Agli animali si fa la vivisezione?

La sperimentazione animale è regolamentata a livello nazionale e sovranazionale da norme dettagliate. La normativa vigente ha lo scopo di proteggere gli animali nelle procedure sperimentali e garantire loro il massimo benessere, limitando al minimo il dolore, la sofferenza, i possibili danni derivanti dagli esperimenti e il numero degli esperimenti e degli animali sottoposti alle sperimentazioni (1).
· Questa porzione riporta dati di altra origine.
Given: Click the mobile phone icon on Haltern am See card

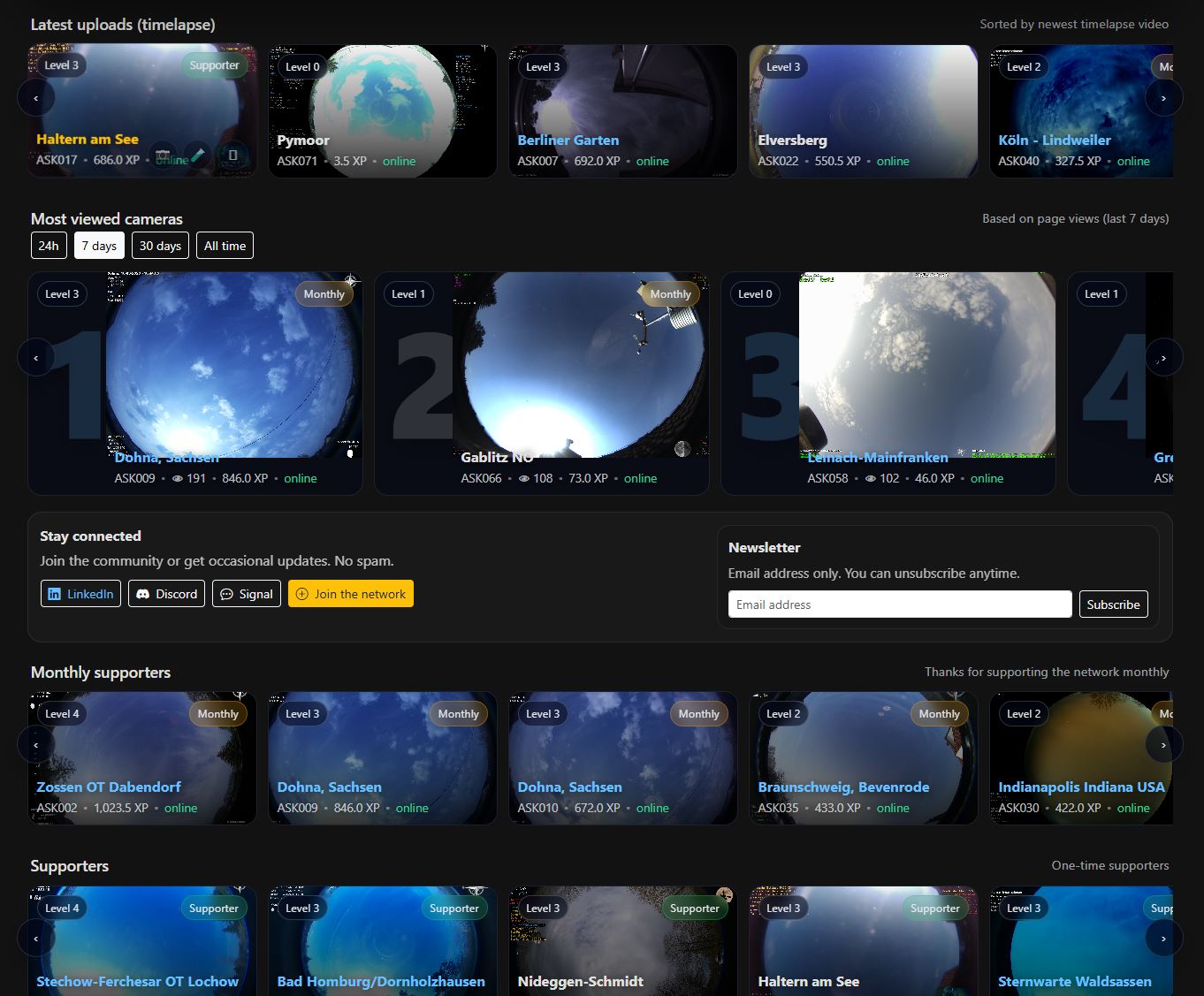Looking at the screenshot, I should coord(232,155).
Esiste un falso mito per cui, in ambito scientifico, si applichino torture e tecniche chirurgiche sperimentali su animali vivi e coscienti, causando loro dolore estremo e conseguente morte. Tale credenza presso l’opinione pubblica è alimentata, anche in tempi recentissimi, da persuasive campagne mediatiche (soprattutto su radio, TV e giornali) da parte di diverse associazioni animaliste che, spesso, utilizzano il termine “vivisezione” in maniera impropria. Il termine vivisezione, come da definizione in enciclopedia, indica un metodo di studio e ricerca consistente in operazioni di dissezione effettuate su animali vivi e viene impropriamente e strumentalmente utilizzato come sinonimo di sperimentazione animale. 
Va, infatti, specificato che nella comunità scientifica le due pratiche non sono sinonimi.
La vivisezione, seppur presente fin dall'antichità, è stata ampiamente utilizzata solo fino al ‘700 circa. Successivamente, sulla base di ragioni etiche e filosofiche, è stata abbandonata del tutto.
In Italia, l’impiego degli animali ai fini sperimentali è regolamentato dal D. Lgs. n. 26/2014.